Sementara Komisioner Siti Aminah Tardi, menilai peningkatan sensitivitas gender pada Bidan juga akan berkontribusi terhadap penanganan korban kekerasan terhadap perempuan seperti kekerasan dalam rumah tangga (KDRT), kekerasan terhadap anak, perempuan disabilitas dan kekerasan seksual.
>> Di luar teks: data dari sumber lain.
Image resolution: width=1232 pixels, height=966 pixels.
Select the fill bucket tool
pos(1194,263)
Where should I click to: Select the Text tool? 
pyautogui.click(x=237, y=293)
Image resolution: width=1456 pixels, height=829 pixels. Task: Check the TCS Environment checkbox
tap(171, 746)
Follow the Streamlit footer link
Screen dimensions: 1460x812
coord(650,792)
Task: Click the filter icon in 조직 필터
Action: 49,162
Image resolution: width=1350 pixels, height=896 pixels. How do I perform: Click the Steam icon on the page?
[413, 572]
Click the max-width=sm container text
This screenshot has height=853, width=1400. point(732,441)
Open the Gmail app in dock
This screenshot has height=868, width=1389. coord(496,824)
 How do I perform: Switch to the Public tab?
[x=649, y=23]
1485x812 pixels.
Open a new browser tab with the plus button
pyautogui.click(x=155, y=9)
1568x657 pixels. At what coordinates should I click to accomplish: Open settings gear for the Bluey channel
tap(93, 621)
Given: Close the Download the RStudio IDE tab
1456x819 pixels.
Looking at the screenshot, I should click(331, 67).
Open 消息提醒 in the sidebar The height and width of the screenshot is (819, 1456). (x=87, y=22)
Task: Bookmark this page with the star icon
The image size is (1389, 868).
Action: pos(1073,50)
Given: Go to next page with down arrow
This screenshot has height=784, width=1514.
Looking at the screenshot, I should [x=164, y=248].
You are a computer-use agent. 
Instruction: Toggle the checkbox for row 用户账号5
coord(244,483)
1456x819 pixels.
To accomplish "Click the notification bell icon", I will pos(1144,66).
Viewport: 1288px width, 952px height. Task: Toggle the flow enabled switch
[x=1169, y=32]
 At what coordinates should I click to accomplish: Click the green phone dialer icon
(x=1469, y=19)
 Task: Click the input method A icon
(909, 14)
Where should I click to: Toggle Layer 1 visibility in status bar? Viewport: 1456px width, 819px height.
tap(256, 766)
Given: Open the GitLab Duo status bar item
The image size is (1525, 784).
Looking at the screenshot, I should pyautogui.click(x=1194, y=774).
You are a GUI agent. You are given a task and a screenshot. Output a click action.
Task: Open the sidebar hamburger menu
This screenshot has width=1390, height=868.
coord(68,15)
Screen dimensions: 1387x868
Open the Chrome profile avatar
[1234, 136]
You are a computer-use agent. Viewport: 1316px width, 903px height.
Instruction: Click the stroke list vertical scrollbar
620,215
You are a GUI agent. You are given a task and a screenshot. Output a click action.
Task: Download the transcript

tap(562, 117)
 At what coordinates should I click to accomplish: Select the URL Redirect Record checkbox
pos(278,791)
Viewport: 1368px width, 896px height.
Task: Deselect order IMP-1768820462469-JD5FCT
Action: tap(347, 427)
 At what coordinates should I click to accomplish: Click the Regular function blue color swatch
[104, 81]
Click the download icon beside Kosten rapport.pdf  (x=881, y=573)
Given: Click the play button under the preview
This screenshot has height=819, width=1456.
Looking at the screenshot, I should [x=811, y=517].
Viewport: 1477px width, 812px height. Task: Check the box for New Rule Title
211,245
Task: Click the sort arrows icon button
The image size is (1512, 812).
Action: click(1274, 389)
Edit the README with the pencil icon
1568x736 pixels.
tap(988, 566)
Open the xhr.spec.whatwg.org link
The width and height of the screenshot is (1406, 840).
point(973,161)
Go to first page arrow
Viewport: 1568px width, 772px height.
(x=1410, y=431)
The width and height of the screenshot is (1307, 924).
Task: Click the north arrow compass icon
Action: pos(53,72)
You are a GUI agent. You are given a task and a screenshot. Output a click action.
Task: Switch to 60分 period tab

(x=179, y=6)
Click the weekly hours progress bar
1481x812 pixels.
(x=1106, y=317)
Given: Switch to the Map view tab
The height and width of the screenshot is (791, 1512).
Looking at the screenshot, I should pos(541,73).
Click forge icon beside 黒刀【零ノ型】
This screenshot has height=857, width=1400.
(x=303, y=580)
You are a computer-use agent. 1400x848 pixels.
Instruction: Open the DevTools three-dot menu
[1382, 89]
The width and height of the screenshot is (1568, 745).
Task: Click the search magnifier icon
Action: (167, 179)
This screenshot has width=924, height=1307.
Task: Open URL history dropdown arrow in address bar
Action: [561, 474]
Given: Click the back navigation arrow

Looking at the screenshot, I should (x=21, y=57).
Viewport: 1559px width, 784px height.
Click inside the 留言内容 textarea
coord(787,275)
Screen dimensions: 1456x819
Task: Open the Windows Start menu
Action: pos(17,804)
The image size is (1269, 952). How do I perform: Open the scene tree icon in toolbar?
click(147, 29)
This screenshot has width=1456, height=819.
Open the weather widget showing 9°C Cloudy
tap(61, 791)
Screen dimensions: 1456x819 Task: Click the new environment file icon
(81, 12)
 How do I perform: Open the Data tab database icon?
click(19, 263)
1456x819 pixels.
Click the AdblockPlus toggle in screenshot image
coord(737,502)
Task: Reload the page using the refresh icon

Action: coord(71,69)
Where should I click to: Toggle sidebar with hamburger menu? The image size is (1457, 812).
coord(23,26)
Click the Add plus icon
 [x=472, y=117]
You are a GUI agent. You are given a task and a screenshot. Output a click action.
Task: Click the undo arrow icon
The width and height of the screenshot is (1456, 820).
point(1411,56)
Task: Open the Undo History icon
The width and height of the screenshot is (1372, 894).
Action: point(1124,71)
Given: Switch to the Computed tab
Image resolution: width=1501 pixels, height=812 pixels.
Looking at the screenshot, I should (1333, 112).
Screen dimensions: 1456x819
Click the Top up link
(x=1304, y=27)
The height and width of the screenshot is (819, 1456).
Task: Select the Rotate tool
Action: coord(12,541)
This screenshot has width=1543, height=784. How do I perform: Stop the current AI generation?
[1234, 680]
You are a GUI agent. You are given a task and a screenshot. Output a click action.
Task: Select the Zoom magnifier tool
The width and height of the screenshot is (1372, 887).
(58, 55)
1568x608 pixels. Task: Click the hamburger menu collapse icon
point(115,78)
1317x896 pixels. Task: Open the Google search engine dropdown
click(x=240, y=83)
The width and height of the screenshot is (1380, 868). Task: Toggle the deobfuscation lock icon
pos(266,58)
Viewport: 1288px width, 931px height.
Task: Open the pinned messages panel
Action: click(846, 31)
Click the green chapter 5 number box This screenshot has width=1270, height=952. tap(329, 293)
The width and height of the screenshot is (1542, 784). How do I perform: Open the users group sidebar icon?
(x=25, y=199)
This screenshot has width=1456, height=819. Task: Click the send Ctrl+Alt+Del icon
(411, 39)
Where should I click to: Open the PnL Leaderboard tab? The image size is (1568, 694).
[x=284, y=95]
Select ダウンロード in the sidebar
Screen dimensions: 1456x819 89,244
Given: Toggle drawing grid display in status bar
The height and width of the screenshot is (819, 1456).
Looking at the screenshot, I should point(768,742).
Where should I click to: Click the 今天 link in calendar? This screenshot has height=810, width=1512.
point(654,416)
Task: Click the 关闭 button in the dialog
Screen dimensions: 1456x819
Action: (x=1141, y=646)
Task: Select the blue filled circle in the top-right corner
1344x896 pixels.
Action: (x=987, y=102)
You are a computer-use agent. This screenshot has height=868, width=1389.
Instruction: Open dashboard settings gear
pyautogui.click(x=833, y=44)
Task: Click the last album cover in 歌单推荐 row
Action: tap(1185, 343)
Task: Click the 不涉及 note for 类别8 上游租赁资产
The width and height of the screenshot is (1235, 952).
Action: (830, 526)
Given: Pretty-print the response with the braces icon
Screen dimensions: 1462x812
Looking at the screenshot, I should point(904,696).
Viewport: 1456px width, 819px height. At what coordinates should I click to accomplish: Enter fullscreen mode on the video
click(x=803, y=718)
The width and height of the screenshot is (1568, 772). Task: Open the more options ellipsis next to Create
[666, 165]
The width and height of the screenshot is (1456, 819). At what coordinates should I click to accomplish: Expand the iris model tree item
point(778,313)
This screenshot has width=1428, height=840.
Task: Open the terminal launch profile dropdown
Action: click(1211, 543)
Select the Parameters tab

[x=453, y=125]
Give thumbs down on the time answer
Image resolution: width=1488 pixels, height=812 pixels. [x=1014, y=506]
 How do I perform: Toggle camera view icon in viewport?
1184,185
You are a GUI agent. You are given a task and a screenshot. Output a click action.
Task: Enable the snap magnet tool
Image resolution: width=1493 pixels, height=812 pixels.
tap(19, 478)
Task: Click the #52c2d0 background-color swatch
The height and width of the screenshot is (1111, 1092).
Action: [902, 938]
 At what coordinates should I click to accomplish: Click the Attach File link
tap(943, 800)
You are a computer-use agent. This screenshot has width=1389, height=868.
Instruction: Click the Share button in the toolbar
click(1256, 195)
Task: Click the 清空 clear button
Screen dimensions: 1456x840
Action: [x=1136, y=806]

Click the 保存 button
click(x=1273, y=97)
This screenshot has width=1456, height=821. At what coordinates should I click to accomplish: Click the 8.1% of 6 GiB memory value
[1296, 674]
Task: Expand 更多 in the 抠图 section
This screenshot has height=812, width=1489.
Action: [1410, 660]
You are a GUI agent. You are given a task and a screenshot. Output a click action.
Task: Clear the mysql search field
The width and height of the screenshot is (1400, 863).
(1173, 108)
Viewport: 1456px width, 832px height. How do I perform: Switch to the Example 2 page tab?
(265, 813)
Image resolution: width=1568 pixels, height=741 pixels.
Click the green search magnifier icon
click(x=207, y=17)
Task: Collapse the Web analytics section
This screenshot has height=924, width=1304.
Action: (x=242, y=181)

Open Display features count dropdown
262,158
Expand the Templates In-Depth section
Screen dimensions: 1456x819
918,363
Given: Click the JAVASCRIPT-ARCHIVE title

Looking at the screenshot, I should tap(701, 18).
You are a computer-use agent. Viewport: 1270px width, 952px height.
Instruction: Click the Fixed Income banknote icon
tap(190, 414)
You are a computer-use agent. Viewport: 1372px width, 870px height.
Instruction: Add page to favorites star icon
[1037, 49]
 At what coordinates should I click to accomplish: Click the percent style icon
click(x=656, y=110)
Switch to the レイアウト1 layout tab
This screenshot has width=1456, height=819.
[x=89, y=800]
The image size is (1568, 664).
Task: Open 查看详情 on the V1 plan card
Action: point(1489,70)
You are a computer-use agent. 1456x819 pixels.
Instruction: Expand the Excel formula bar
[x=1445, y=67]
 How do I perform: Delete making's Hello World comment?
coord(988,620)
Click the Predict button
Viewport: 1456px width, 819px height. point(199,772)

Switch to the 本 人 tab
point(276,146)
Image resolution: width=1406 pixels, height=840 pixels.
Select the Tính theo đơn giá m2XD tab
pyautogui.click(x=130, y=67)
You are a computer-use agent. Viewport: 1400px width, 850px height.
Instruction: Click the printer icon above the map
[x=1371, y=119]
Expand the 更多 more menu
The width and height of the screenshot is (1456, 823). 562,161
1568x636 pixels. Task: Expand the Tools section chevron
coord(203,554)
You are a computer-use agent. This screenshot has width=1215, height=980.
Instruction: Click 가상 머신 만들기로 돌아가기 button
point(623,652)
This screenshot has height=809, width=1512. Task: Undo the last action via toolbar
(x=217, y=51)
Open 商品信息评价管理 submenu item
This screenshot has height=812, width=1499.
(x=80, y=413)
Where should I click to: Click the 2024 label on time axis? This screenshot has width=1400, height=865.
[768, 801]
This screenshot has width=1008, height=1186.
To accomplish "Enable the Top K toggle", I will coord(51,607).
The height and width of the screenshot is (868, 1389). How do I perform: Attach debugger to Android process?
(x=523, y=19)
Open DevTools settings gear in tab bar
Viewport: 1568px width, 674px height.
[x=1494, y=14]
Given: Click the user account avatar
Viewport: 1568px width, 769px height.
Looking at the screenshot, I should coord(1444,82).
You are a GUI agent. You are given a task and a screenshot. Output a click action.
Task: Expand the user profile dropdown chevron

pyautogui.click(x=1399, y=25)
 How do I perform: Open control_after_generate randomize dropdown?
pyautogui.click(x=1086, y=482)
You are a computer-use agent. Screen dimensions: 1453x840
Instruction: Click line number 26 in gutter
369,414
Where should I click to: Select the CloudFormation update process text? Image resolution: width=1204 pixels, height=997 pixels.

Hal ini tidak dapat dilepaskan dari dekatnya bidan, baik di Puskesmas ataupun bidan yang memberikan layanan mandiri dengan masyarakat di tempat tinggalnya, khususnya di pedesaan.

 

“Bidan dapat mengidentifikasi tanda-tanda kekerasan baik fisik, psikis maupun seksual yang dialami anak, anak perempuan, atau perempuan dewasa dan penyandang disabilitas.  Dengan pengetahuan dan ketrampilan ini, Bidan dapat memberikan dukungan awal kepada korban dan bekerja sama dengan lembaga lain, seperti kepolisian, rumah sakit, dan lembaga layanan korban untuk memberikan dukungan holistik kepada korban kekerasan. Karenanya dalam membangun mekanisme pencegahan dan penanganan kekerasan terhadap perempuan, Bidan haruslah dilibatkan dan menjadi aktor kunci dalam pencegahan dan penanganannya,” jelas Siti Aminah.

 

Lebih lanjut, Komisioner Rainy M Hutabarat mengungkapkan, bahwa dalam kegiatan diskusi konsultatif yang diselenggarakan bersama organisasi-organisasi masyarakat sipil, seorang bidan menyampaikan bahwa ia terpaksa melakukan pelukaan dan pemotongan genitalia perempuan (P2GP) karena tekanan dari orang tua dan komunitas tempat ia bertugas. Komunitas juga menghadapi diskriminasi berupa stigma bahwa anak perempuan yang tidak “dikhitan” simbolik atau riil, akan dipandang belum memenuhi ketentuan agama atau adat. Juga ada yang berpandangan akan menjadi perempuan nakal, kelak melawan suami dan stigma negatif lainnya. 

 

“Bidan merupakan tenaga kesehatan yang terdekat dan terjangkau bagi masyarakat di kota kecil, pedesaan maupun wilayah terpencil selain dukun. Dalam kondisi sedemikian, bidan tidak memiliki kekuatan untuk menolak desakan dari komunitasnya. Di sisi lain, praktik P2GP tidak mengenal perbedaan desa – kota, latar pendidikan tinggi atau kurang, atau kelas ekonomi dan umumnya diprakarsai oleh ibu,” jelas Rainy. 

 

Indonesia tercatat di peringkat ketiga negara dengan angka P2GP tertinggi dunia, setelah Mesir dan Etiopia. Oleh karena itu, selain penting penguatan kapasitas bidan karena peran strategis mencegah P2GP, pemerintah juga perlu mengoptimalkan implementasi Peta Jalan Penghapusan P2GP dan memperkuat regulasi terkait P2GP.

 

Selain keterkaitan dengan kebijakan yang mempengaruhi kerja-kerja Bidan, Bidan juga berpotensi berhadapan dengan kekerasan baik dari pasien, keluarga pasien, kolega tenaga kesehatan, masyarakat, pemberi kerja dan kelompok kekerasan di wilayah konflik.

 

“Karenanya, Bidan yang bertugas di daerah tertinggal, perbatasan, dan kepulauan serta daerah bermasalah Kesehatan atau daerah tidak diminati memperoleh tunjangan atau insentif khusus, jaminan keamanan, dukungan sarana prasarana dan aIat kesehatan, kenaikan pangkat luar biasa, dan pelindungan dalam pelaksanaan tugasnya. Jaminan ini diatur dalam Pasal 235 UU Kesehatan yang harus kita dorong untuk diimplementasikan,” pungkas Siti Aminah Tardi.